Dangerous Independence Day Heat Opens Public Cooling Station
(MEMPHIS) The city of Memphis hadn’t planned to open any cooling centers today, but those plans changed Wednesday morning at 7:00 a.m. when the National Weather Service issued a heat advisory for Memphis.
The heat advisory is expected to last until friday evening, and usually the NWS issues those advisories when the heat index is expected to be above 105 degrees.
The city has been telling people to seek refuge from the high temperatures in public buildings like the libraries and community centers, but today those public buildings are closed for the Fourth of July holiday. All of them except for the Orange Mound Community Center.
Raymond Stone volunteered to work this holiday as the cooling center’s manager.
“The most important thing is we want to try to keep anyone from having a heat stroke and if, hey, don’t have any place to go, this is a good place to come.

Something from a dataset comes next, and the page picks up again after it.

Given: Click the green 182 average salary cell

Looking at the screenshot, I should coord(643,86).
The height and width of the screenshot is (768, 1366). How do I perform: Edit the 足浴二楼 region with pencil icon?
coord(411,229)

It’s centrally located in the city,” said Stone.
Stone says people can come grab some water and sit in he air conditioned gym to cool off.

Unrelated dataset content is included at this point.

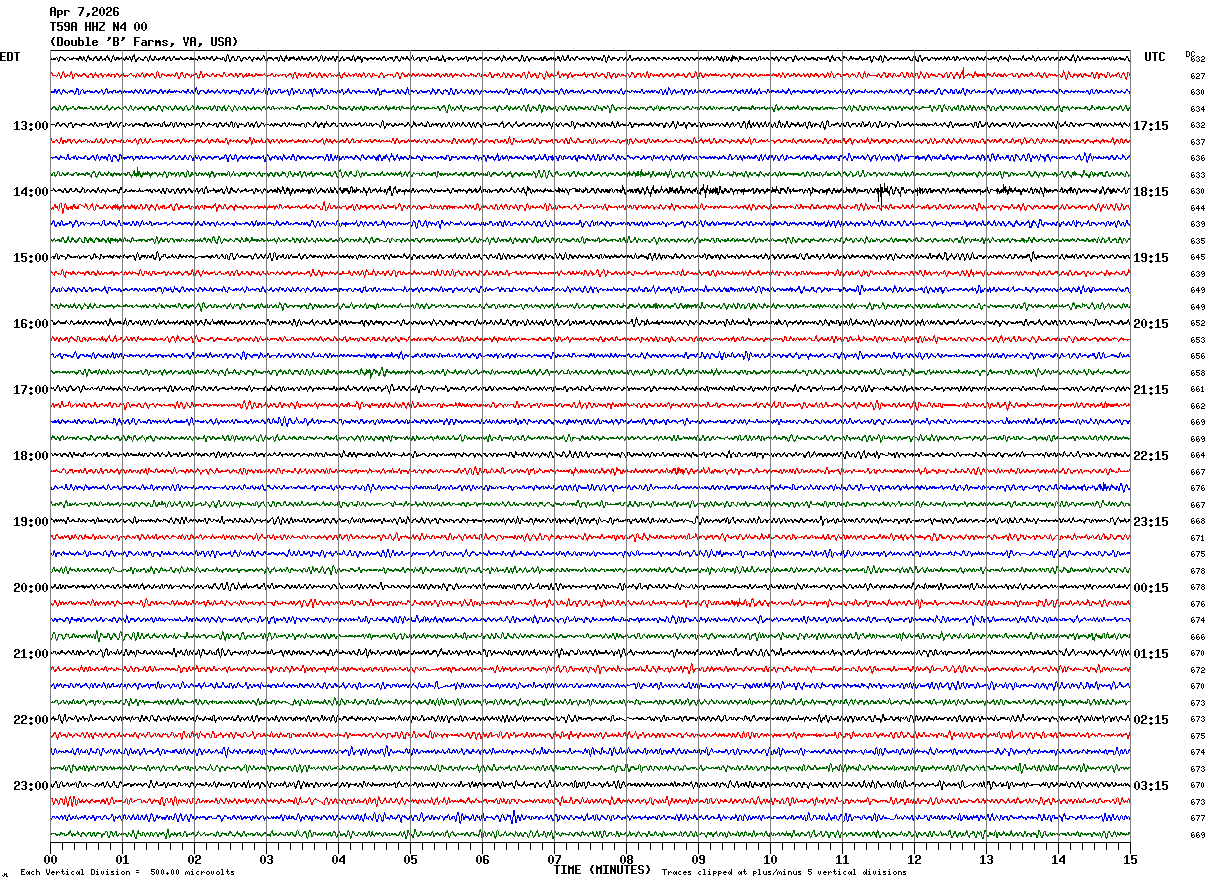Click the vertical division scale note
Screen dimensions: 1210x886
tap(127, 872)
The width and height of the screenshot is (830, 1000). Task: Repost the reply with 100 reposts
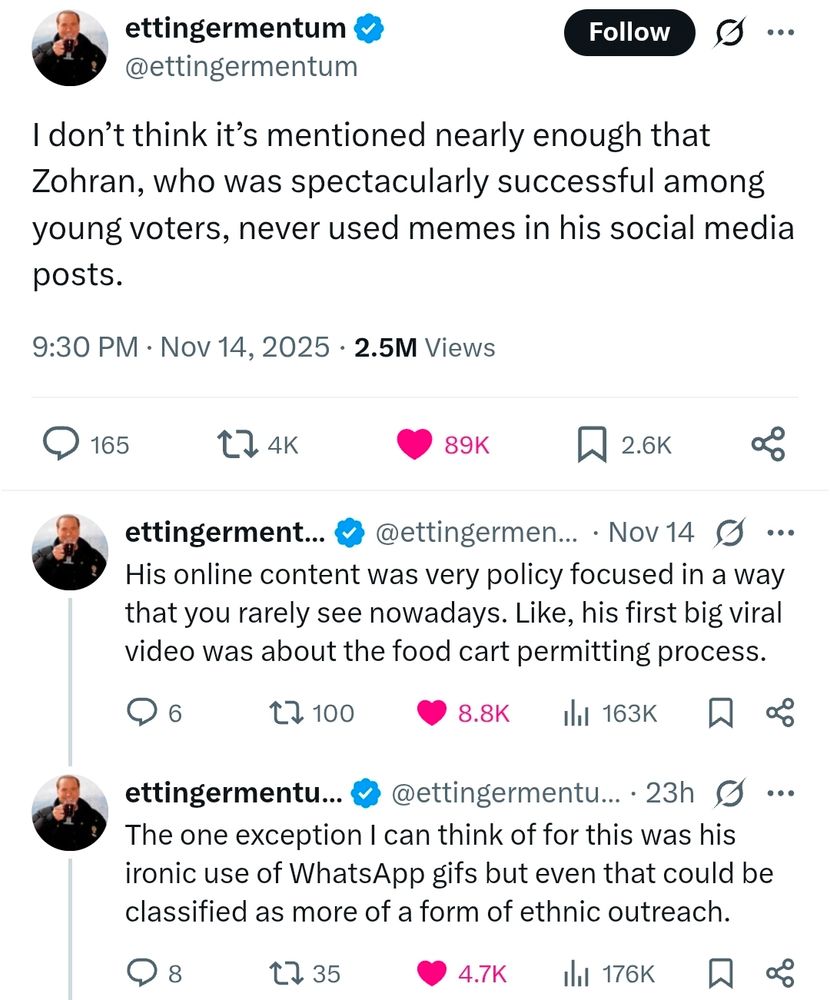pyautogui.click(x=287, y=712)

So far today not too many people have come by the center, but Fire Director Alvin Benson says that’s expected. He says most people are with their families today for the holiday, but it’s still important to offer a safe place from the heat.
“We want to provide a resource. We are the City of Memphis. We care. It’s the responsible thing to do. We want people to be safe,” said Director Benson.

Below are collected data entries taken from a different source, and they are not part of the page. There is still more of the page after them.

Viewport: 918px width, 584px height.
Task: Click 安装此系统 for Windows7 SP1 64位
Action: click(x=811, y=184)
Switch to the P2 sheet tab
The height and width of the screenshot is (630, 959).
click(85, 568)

Benson says it’s important for you to stay hydrated in these high temperatures and go inside to escape the danger. It’s also important to check on your neighbors.
For Devetra Jones, this Fourth of July is hotter than a firecracker.
“What do I think about it? I can’t think. It’s burning my brain cells. It’s baking,” said Jones.
Jones knows this heat can be dangerous for her elderly neighbors, and even went to check on some.
“She’s got her door closed don’t she? I told her close your door because the heat is coming in here,” said Jones.
Kimberly Miles lives on what she describes an elderly street in Orange Mound and knows the importance of checking on neighbors during this heat wave.
“We ask them if they are ok, and they ask us if we are ok and we make sure our kids are ok because I have three kids of my own and they love to come outside so I have to make them stay in the house until after seven o’clock when it’s come down some,” said Miles.